In all normal cases, a mom of 10 could easily deliver her own baby at home. As she reminded us, she is an experienced mom and knows what labor pains are like. She knew when the water broke early and the baby was not born, something was wrong. And through the last week, the Lord abruptly interrupted their lives. Instead of carrying on as usual, they hiked for two days to see us, then spent a week thinking she was about to deliver, and now they will spend at least another two weeks in Kerema in recovery, and another week hiking home. Instead of delivering at home with fear of a third wife's curses, she sat with pastor's wife and heard the hope of salvation in Jesus Christ, instead of thinking God has abandoned her she sat up late at night in the clinic with Linda and Manandi and Margeret praying with her and her family, instead of carrying the weight of grief alone, she learned of a God that gave his only Son to be a Man of sorrows and pay the price of sin for us. A month of interruption - a month of being uncomfortable - a month of unfamiliar places and faces - a month to consider life and death. How grateful I am that the Lord allows these times to get our attention.

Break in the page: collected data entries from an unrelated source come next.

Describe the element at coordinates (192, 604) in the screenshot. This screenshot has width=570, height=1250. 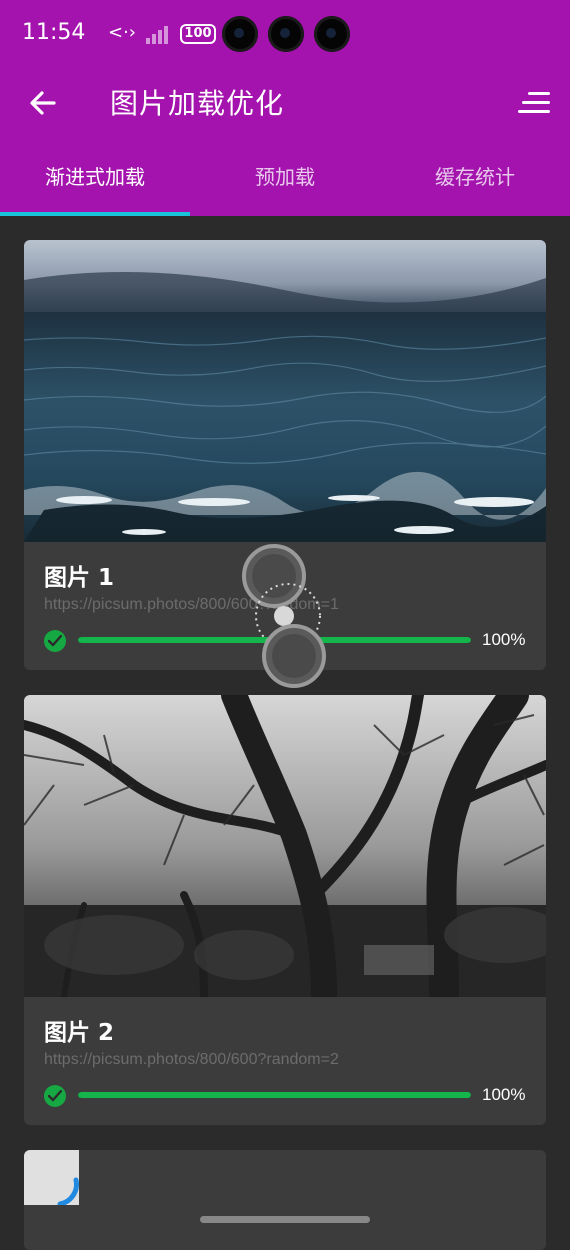
I see `image-url: https://picsum.photos/800/600?random=1` at that location.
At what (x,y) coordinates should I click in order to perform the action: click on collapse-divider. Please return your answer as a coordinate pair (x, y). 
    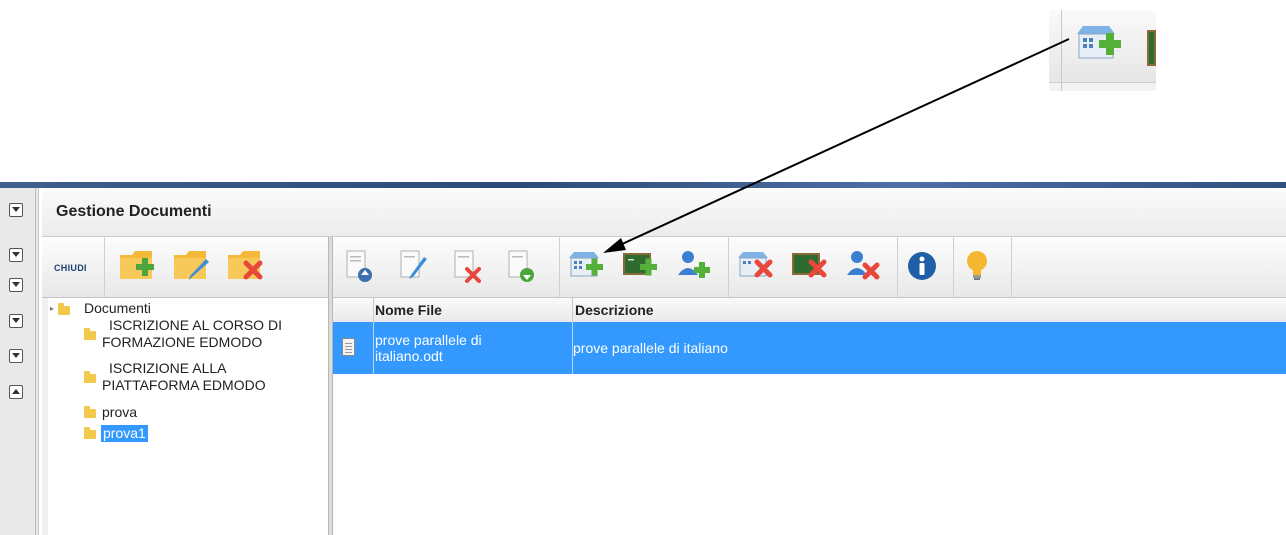
    Looking at the image, I should click on (36, 362).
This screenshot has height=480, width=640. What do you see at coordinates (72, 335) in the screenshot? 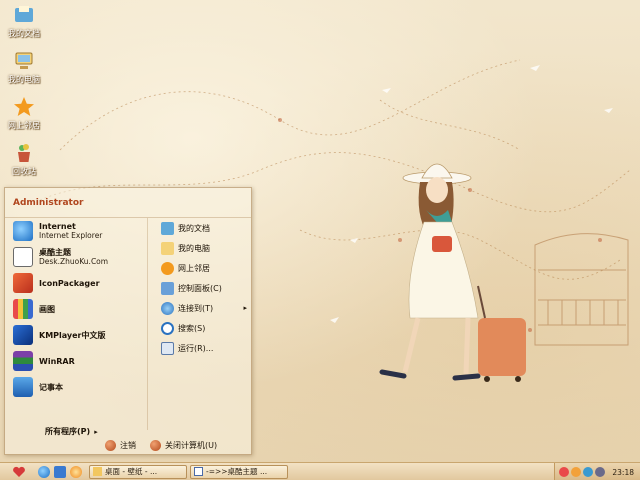
I see `program-title: KMPlayer中文版` at bounding box center [72, 335].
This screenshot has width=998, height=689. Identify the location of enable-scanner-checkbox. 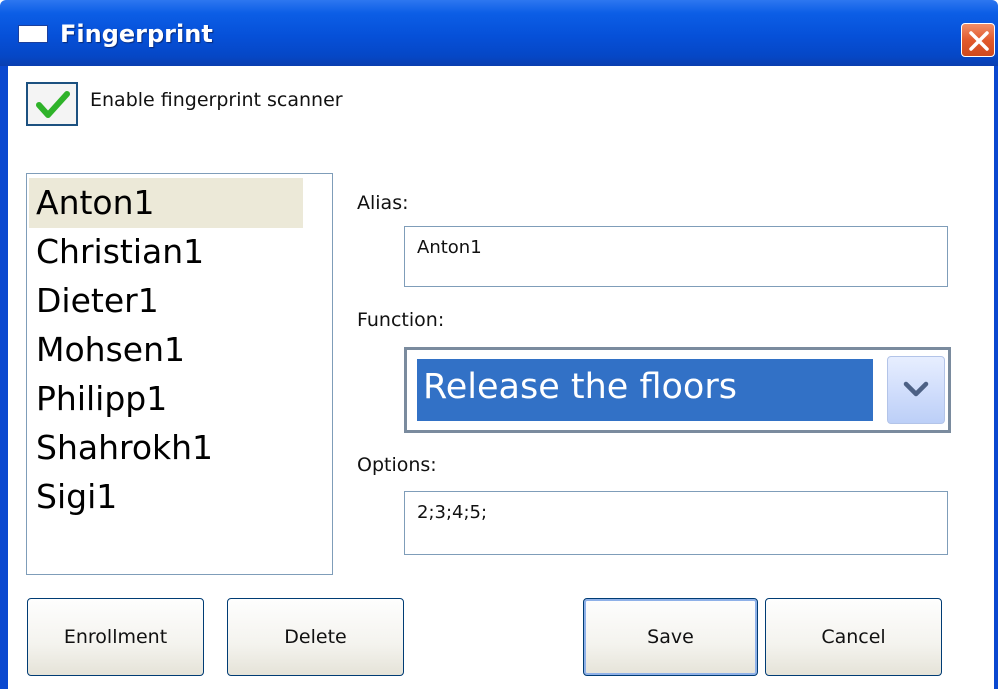
(52, 104).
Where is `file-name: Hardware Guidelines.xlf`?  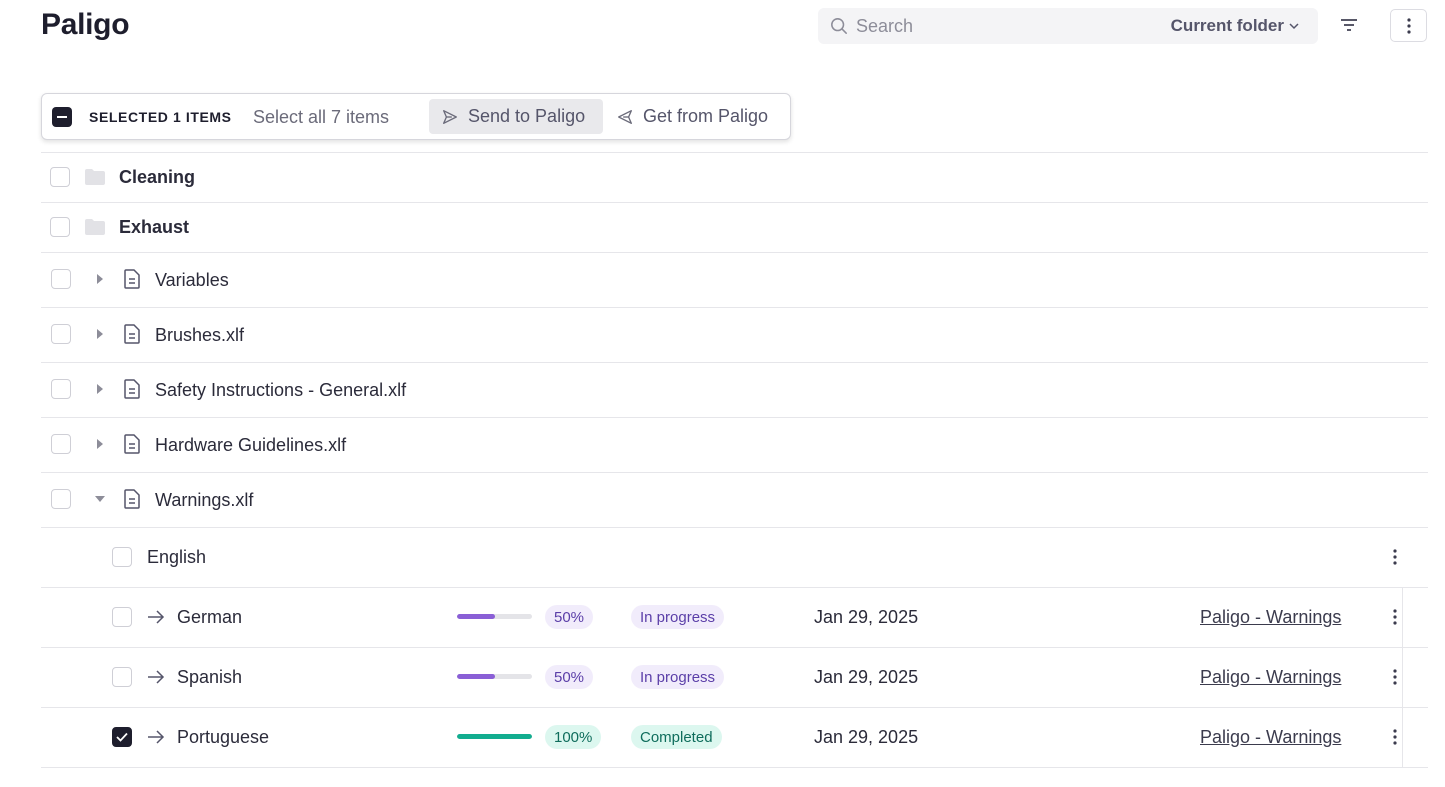
file-name: Hardware Guidelines.xlf is located at coordinates (251, 445).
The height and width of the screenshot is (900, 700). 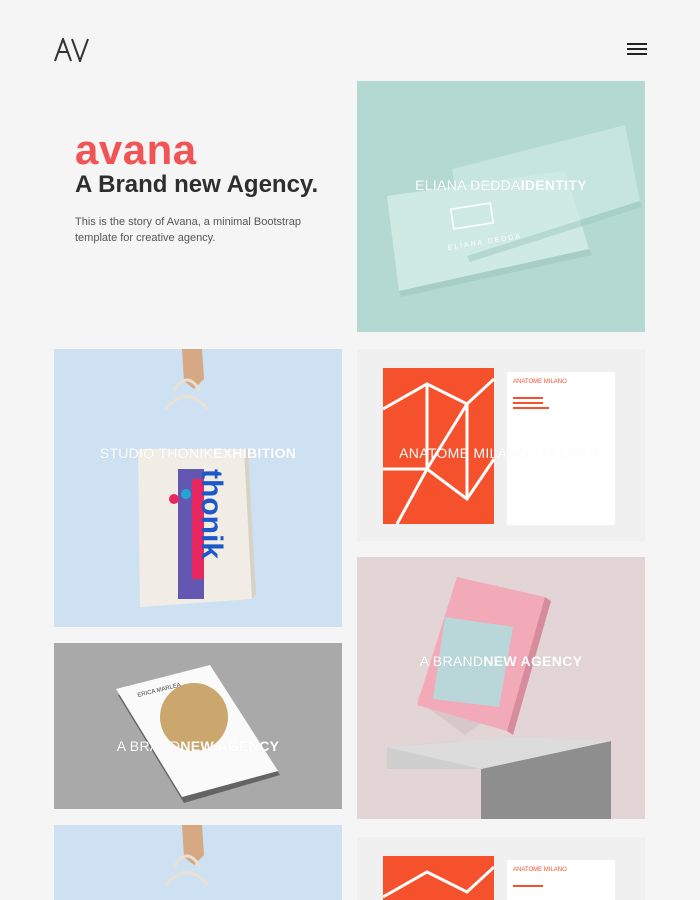 I want to click on portfolio-tile-studio-thonik: thonik STUDIO THONIKEXHIBITION, so click(x=198, y=488).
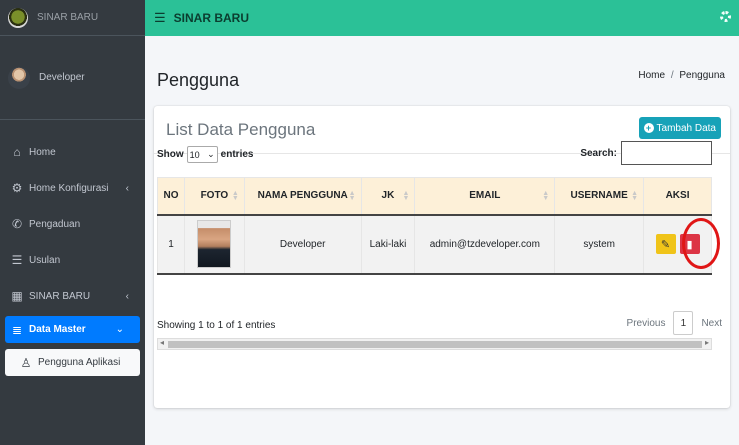  What do you see at coordinates (652, 76) in the screenshot?
I see `breadcrumb-home: Home` at bounding box center [652, 76].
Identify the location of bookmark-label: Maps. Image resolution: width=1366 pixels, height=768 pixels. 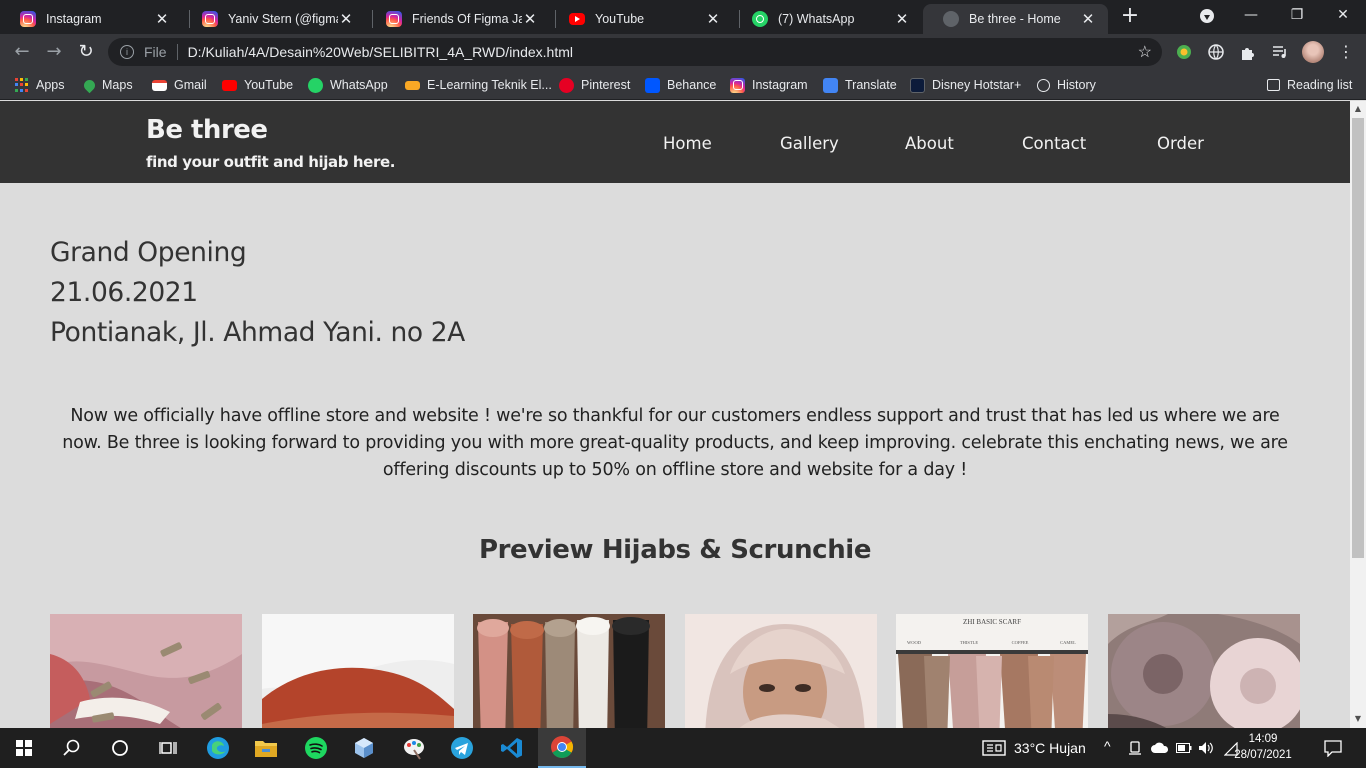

Have you also considered your life? Christ has died sacrificially to redeem you from your sins, how deeply and truly He loves you! Our sin is wretched and is an utter separation from a holy God. You are thoroughly incapable you are of saving yourself, and yet God's gift of salvation is free if you will accept Him. He is the Way, the Truth, and the Life.
And this is our prayer for Yaniamo - to know Christ - to not run from the interruption, but see God's extension of grace revealing Himself. What is the Lord doing in your life? May we truly come to understand the gift we have been given. It is incredible, mind blowing, and beyond our farthest ability. He is God, and He is good and just and loving and holy and worthy to be praised. His gift to us cost His life; it is a gift of life.